Cinq ans après avoir créé son entreprise, Georges Schwenkedel en était déjà à son opus 23 : celui-ci a été livré en 1929 à Bernwiller, et logé dans un buffet de style néo-classique issu des ateliers de la célèbre maison Ruthmann et Gudtmann de Logelbach. On y trouve plusieurs jeux très particuliers de Georges Schwenkedel, avec leur dénomination spécifique : Musiziergedeckt, Nachthörnlein, Harpe éolienne...
Historique
La présence d'un premier orgue est attestée par le paiement d'un organiste et d'un souffleur en 1809. On ne sait pas grand chose sur cet instrument, si ce n'est qu'il dut être réparé en 1854, 1869 (soufflet), et encore, de façon très conséquente, en 1878 (après un projet d'envergure, daté de 1871, pour une grosse réparation ou un remplacement, qui n'aboutit pas). [IHOA]
Il faut noter que l'enquête-inventaire de 1892 rapporte un orgue "neuf" en 1878. [Barth]
L'instrument fut endommagé vers 1916, lors du conflit mondial qui, on le sait, causa d'immenses dégâts dans la région de Bernwiller. [IHOA]
Historique
En 1929, Georges Schwenkedel posa à Bernwiller son opus 23. [IHOA] [ITOA] [Barth]

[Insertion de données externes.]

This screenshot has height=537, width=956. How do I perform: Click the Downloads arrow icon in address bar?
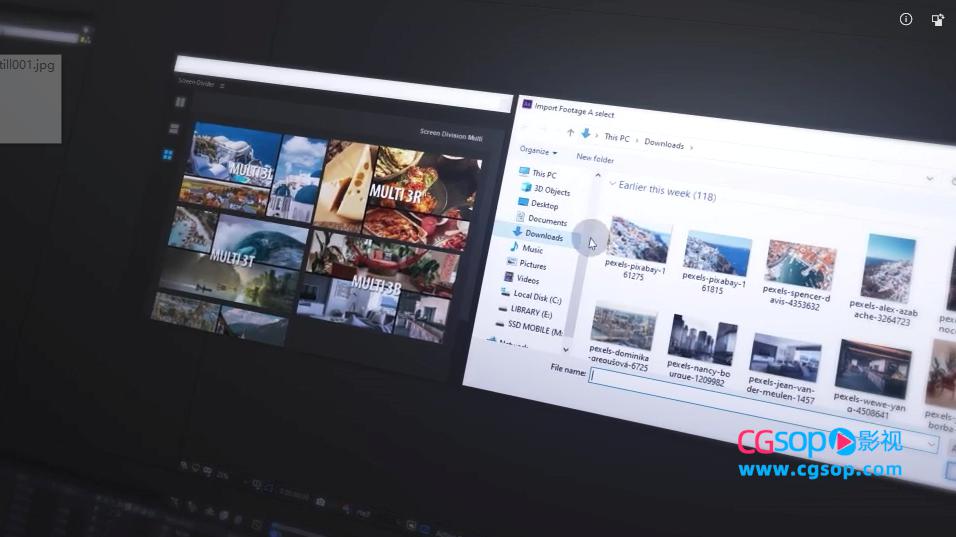tap(586, 133)
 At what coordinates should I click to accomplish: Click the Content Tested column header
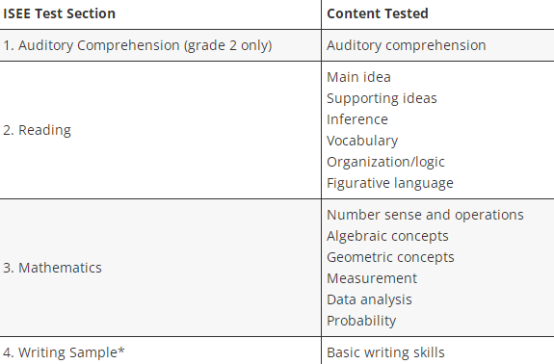tap(377, 13)
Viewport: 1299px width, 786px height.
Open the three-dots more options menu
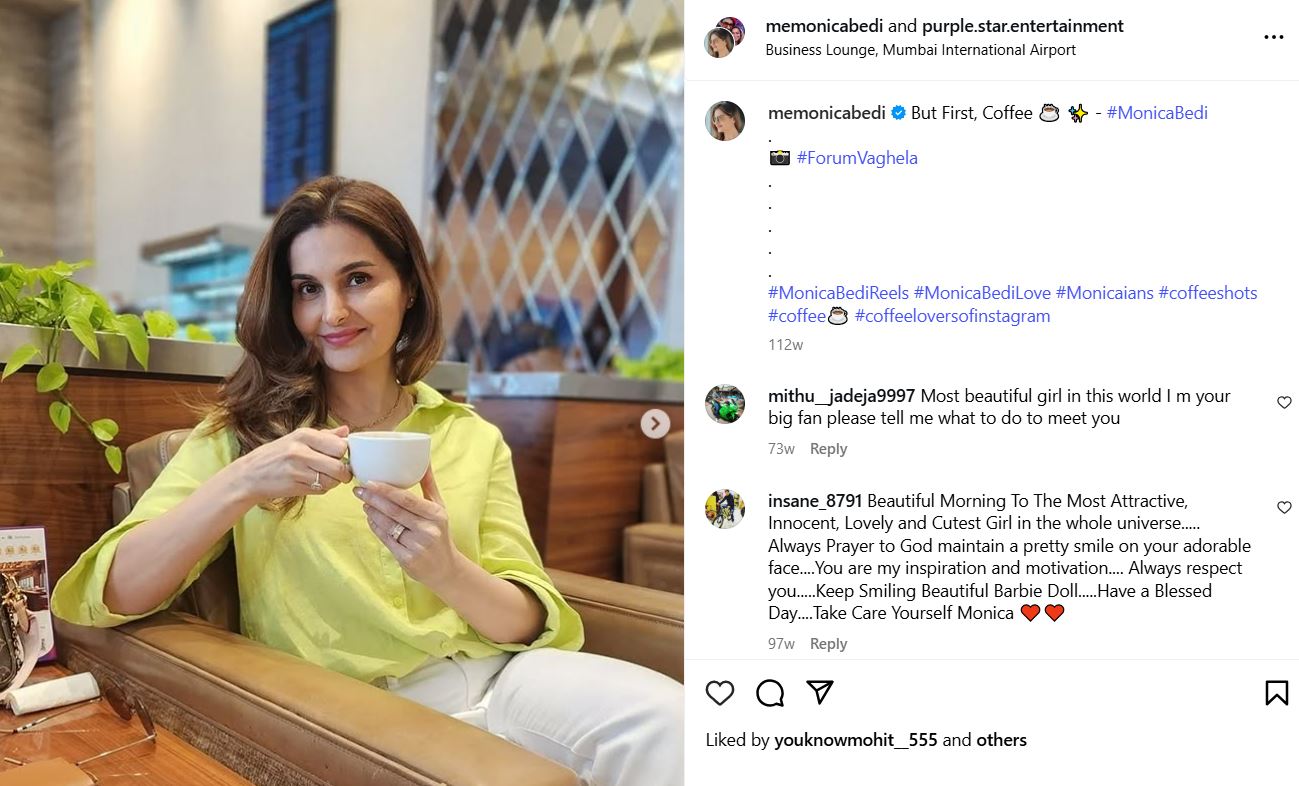pyautogui.click(x=1273, y=37)
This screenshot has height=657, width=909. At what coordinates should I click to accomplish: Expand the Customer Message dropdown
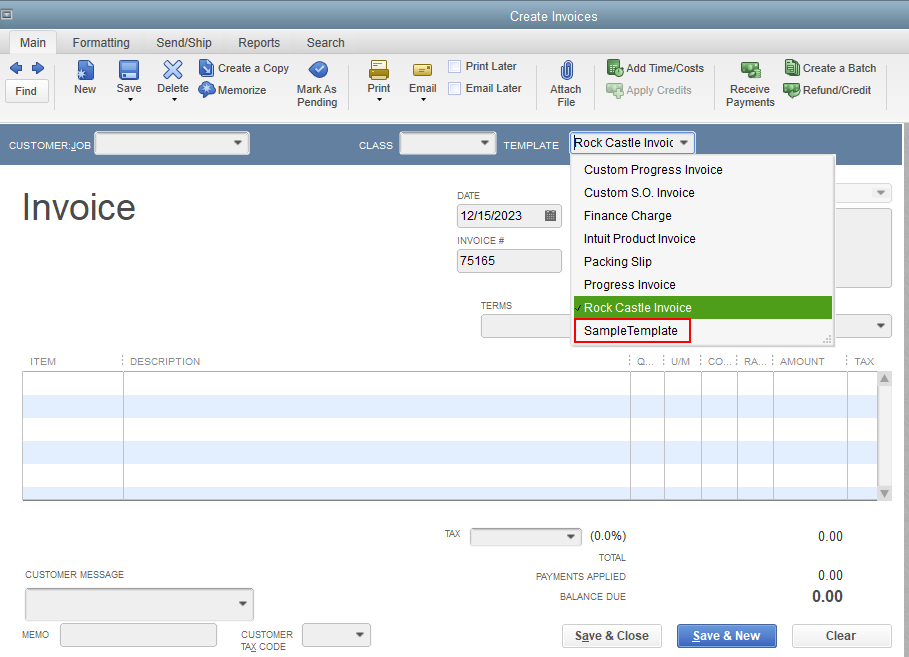241,604
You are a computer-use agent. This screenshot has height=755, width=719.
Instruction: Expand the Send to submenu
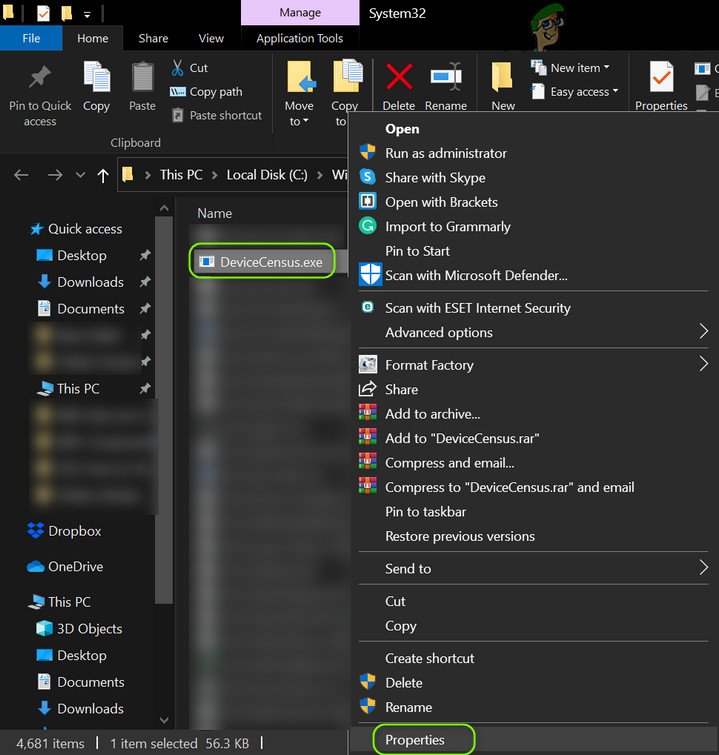(x=408, y=568)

Georges Schwenkedel, pourtant établi à Strasbourg-Koenigshoffen, a construit pratiquement tous ses premiers instruments entre la vallée de Munster et le Sundgau, un peu en marge du "monde de l'orgue" strasbourgeois, et en profitant du coup d'une grande liberté. Déjà formé, il était passé brièvement par les ateliers d'Edmond-Alexandre Roethinger (leader de l'orgue Bas-Rhinois à cette époque), puis par l'éphémère maison Zann. Il se mit à son compte en 1924 et rencontra tout de suite le succès, principalement grâce au "bouche à oreille", et donc à son talent d'organier. Il n'était pas très introduit dans les "réseaux" strasbourgeois, et dut attendre 1930 pour se faire remarquer, à l'occasion de la construction de l'exceptionnel orgue de Mutzig (1931).
Son principal concurrent dans le Haut-Rhin, d'ailleurs, était de très haut niveau, puisque ce n'était autre que Joseph Rinckenbach. Mais Rinckenbach tenait tant à construire des instruments d'exception, qu'il en oubliait ses marges... Il fit faillite deux fois, et, bien sûr, cela constitua une solide opportunité pour Schwenkedel.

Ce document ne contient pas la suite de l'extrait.